Cour administrative d'appel de Bordeaux — Décision N° CAA33-22BX01074

mercredi 9 novembre 2022

JuridictionCour administrative d'appel de Bordeaux
SectionCour administrative d'appel de Bordeaux
N° DossierCAA33-22BX01074
TypeDécision
Recoursexcès de pouvoir
PublicationC
Formation4ème chambre (formation à 3)
Avocat requérantCESSO;SCP CHARTIER

Texte intégral

Vu la procédure suivante :

Procédure contentieuse antérieure :

Mme A B épouse C a demandé au tribunal administratif de Bordeaux d'annuler la décision du 25 novembre 2020 par laquelle la préfète de la Gironde a refusé de lui délivrer un titre de séjour.

Par un jugement n° 2103263 du 1er février 2022, le tribunal administratif de Bordeaux a rejeté sa demande.

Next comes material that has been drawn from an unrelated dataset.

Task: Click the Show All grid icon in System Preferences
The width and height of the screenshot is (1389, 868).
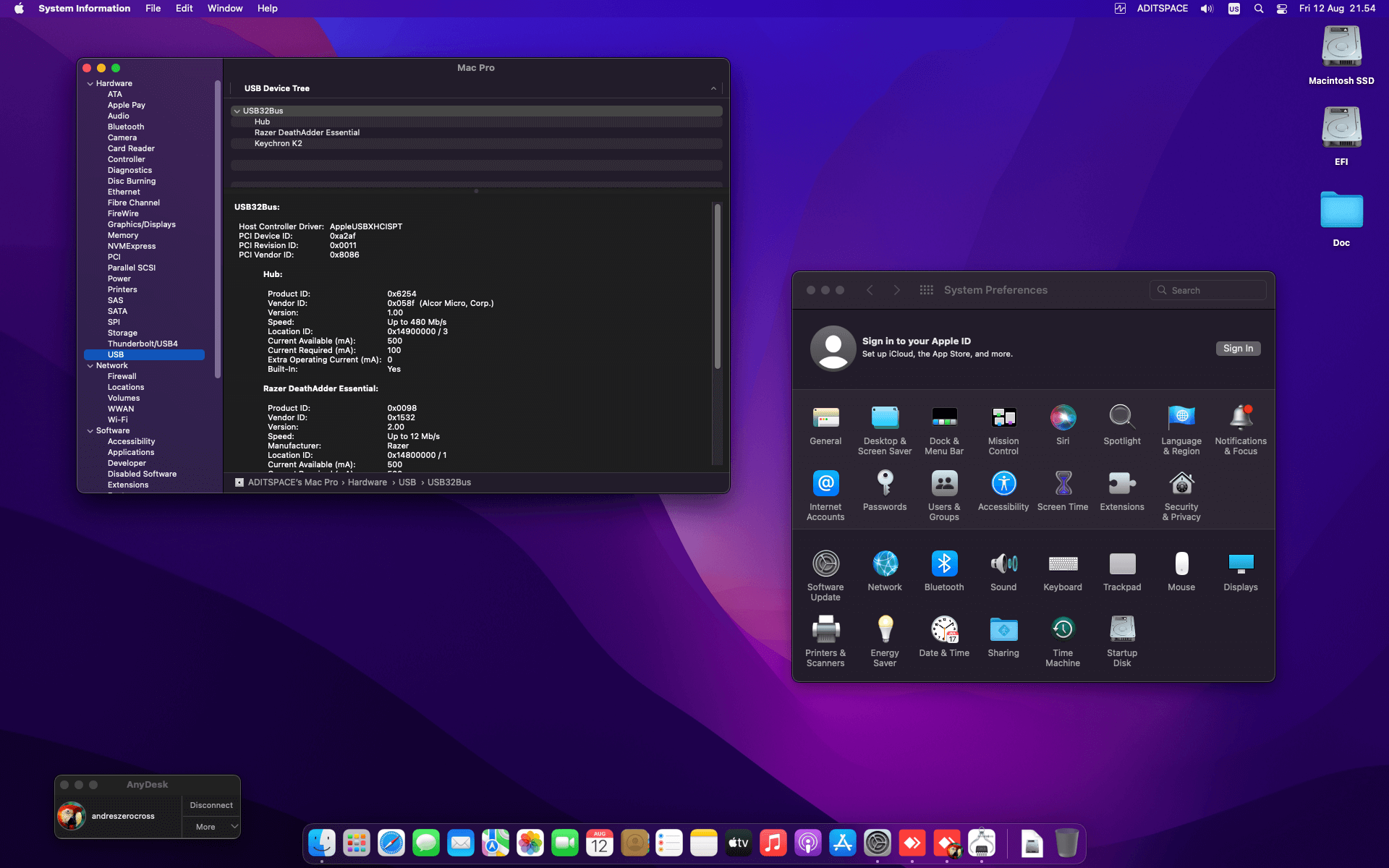Action: coord(926,289)
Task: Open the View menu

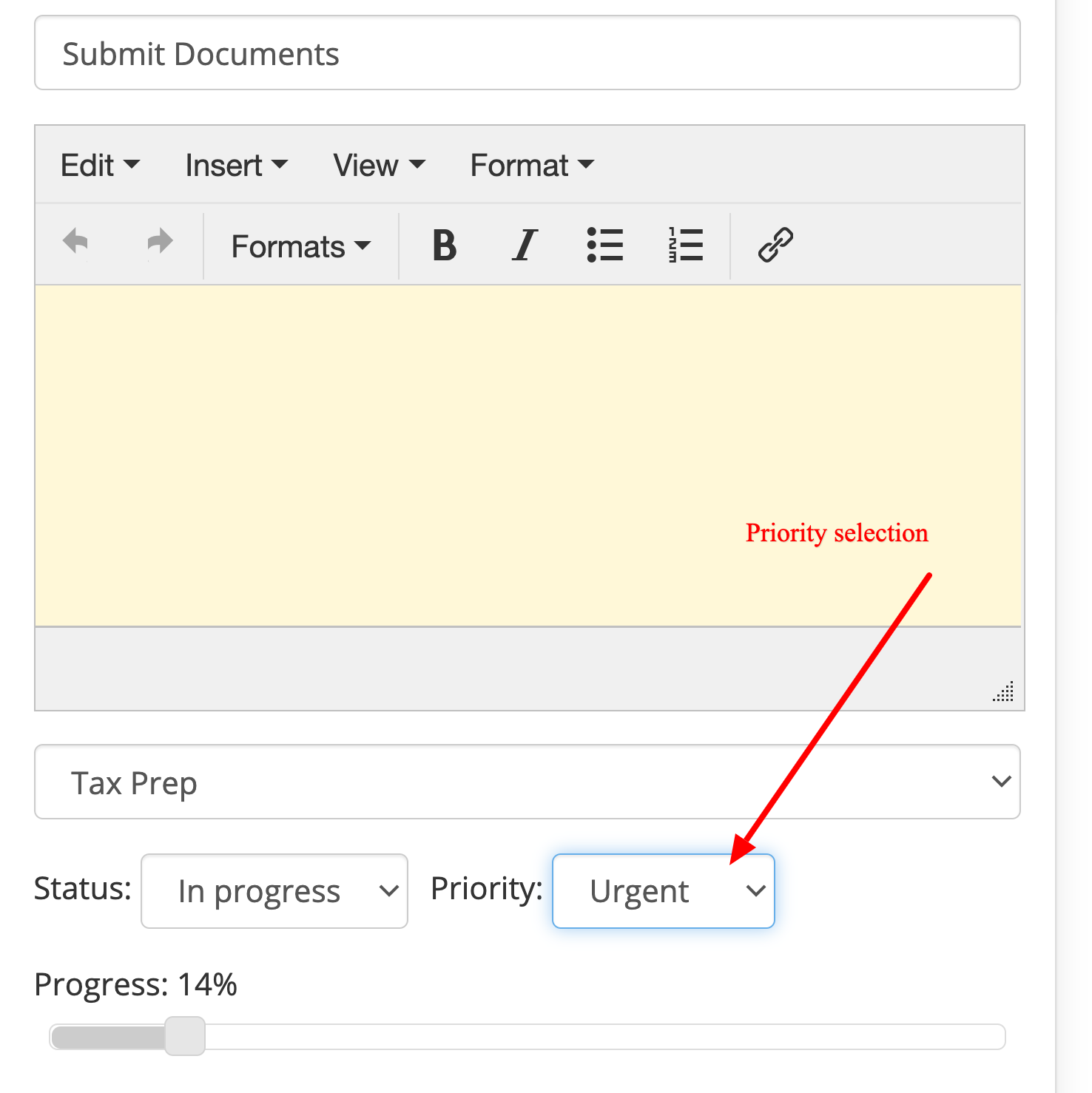Action: pos(380,165)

Procédure devant la cour :

Par une requête et un mémoire, enregistrés les 11 avril et 31 mai 2022, Mme C, représentée par Me Cesso, demande à la cour :

1°) d'annuler le jugement n° 2103263 du tribunal administratif de Bordeaux du 1er février 2022 ;

2°) d'annuler la décision de la préfète de la Gironde du 25 novembre 2020 ;

3°) d'enjoindre à la préfète de la Gironde de lui délivrer un titre de séjour portant la mention " vie privée et familiale " ou, à défaut, de procéder au réexamen de sa situation administrative dans un délai d'un mois à compter de la notification de l'arrêt à intervenir et de lui délivrer, dans l'attente, une autorisation provisoire de séjour ;

4°) de mettre à la charge de l'Etat la somme de 1 500 euros au titre de l'article L. 761-1 du code de justice administrative.

Elle soutient que :

- la décision a été signée par une autorité incompétente ;

- elle remplit l'ensemble des conditions pour se voir délivrer un visa de long séjour, en application des dispositions de l'article L. 211-2-1 du code de l'entrée et du séjour des étrangers et du droit d'asile, alors en vigueur ; la préfète ne pouvait ainsi rejeter sa demande de titre de séjour présentée en qualité de conjointe d'un ressortissant français pour défaut de présentation d'un tel visa ;

- eu égard à sa situation familiale et personnelle ainsi qu'à son état de santé, la décision méconnait les dispositions du 7° de l'article L. 313-11 du code de l'entrée et du séjour des étrangers et du droit d'asile, alors en vigueur, ainsi que les stipulations de l'article 8 de la convention européenne de sauvegarde des droits de l'homme et des libertés fondamentales et est entachée d'erreur manifeste d'appréciation de ses conséquences sur sa situation personnelle.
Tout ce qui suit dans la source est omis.